Automatic Caching
Some providers require explicit cache markers to enable prompt caching, while others cache automatically. Use caching: 'auto' to let the gateway handle it.
Usage
{
"model": "anthropic/claude-sonnet-4-6",
"messages": [
{"role": "system", "content": "You are a helpful assistant with a large knowledge base..."},
{"role": "user", "content": "What is Tangle?"}
],
"providerOptions": {
"gateway": {
"caching": "auto"
}
}
}How it works
| Provider | Caching Type | What auto does |
|---|---|---|
| OpenAI | Implicit | No change needed.

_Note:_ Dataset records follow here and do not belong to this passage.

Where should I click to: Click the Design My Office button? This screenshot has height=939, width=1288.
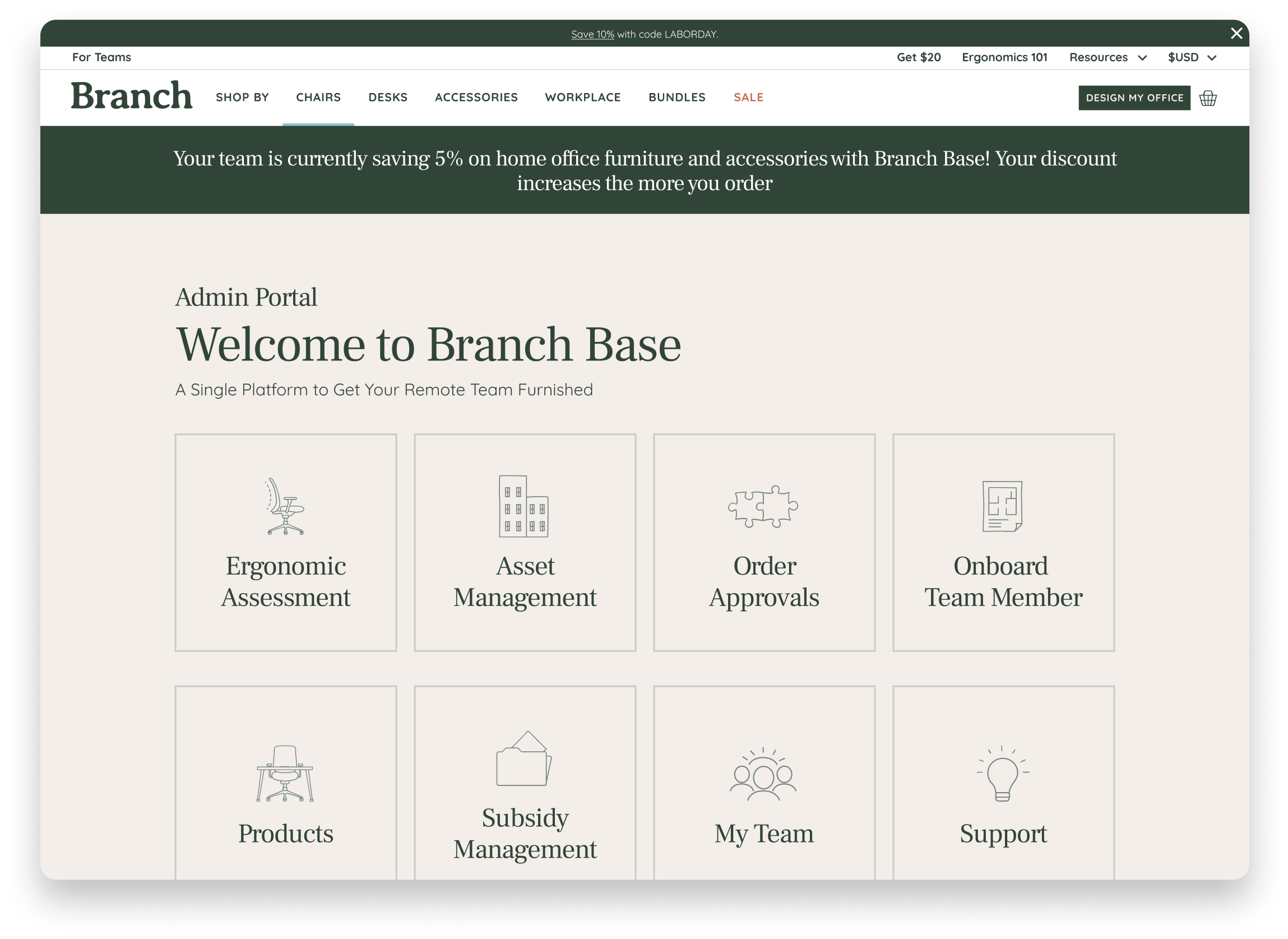(x=1134, y=98)
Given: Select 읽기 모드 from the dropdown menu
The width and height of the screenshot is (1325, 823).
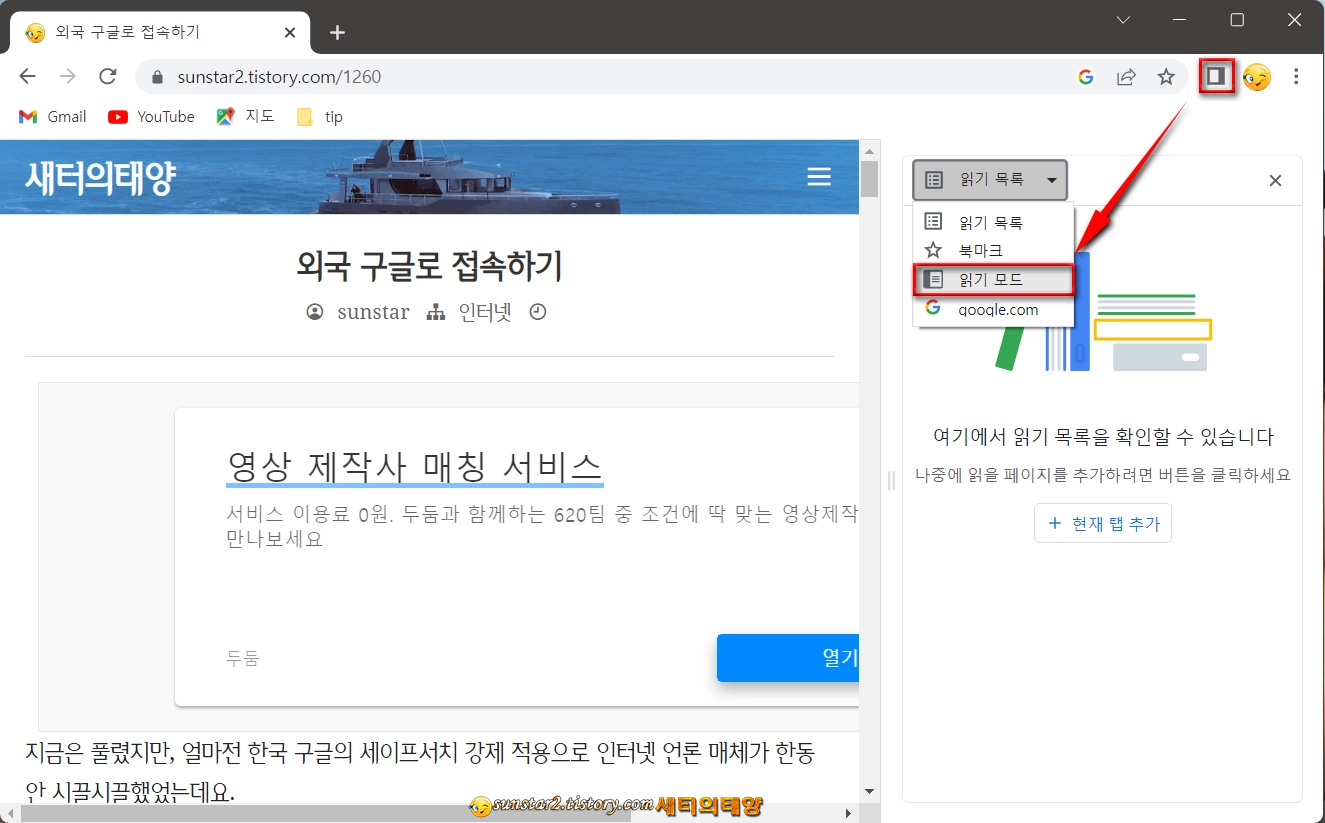Looking at the screenshot, I should [x=993, y=279].
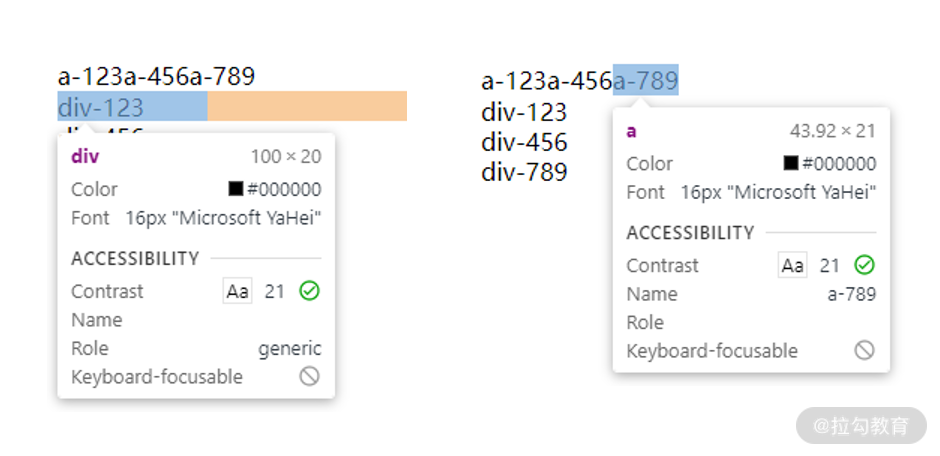Click the green contrast checkmark in a tooltip
The image size is (940, 456).
click(x=865, y=265)
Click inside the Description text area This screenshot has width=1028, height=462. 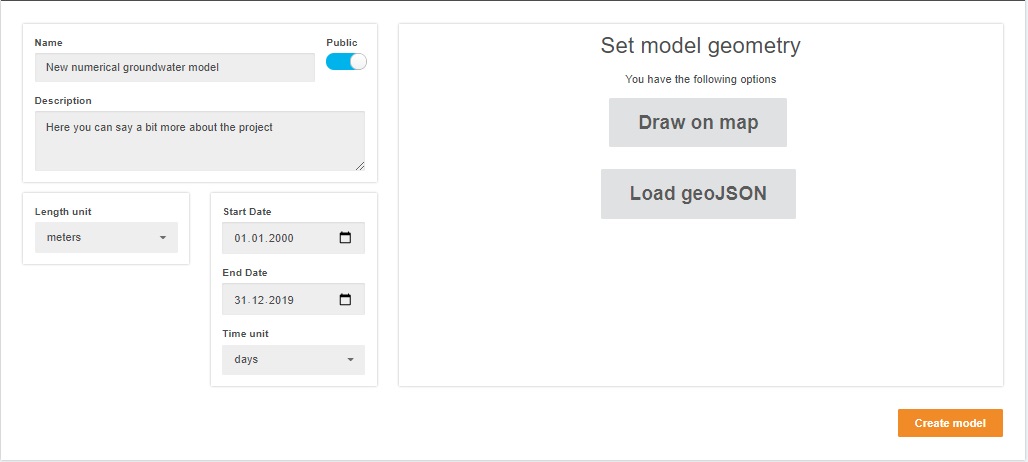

Caching happens automatically. |
| Implicit | No change needed. | |
| DeepSeek | Implicit | No change needed. |
| Anthropic | Explicit | Adds cache_control: { type: 'ephemeral' } to the last system message. |
| Anthropic (via Bedrock/Vertex) | Explicit | Same as Anthropic direct. |
For Anthropic, the gateway converts:
{"role": "system", "content": "You are helpful..."}Into:
{"role": "system", "content": [{"type": "text", "text": "You are helpful...", "cache_control": {"type": "ephemeral"}}]}This caches the system prompt so subsequent messages in the same conversation reuse it, reducing costs by up to 90%.
Response caching
Separately from prompt caching, the gateway caches complete responses for deterministic requests (temperature ≤ 0.01, non-streaming). Cached responses are free.
X-Tangle-Cache: HIT # Served from cache
X-Tangle-Cache: MISS # Fetched from providerDisable per-request:
{
"providerOptions": {
"gateway": {
"cache": false
}
}
}The response cache key includes: model, messages, temperature, max_tokens, tools, response_format, and top_p. Different parameters always produce different cache entries.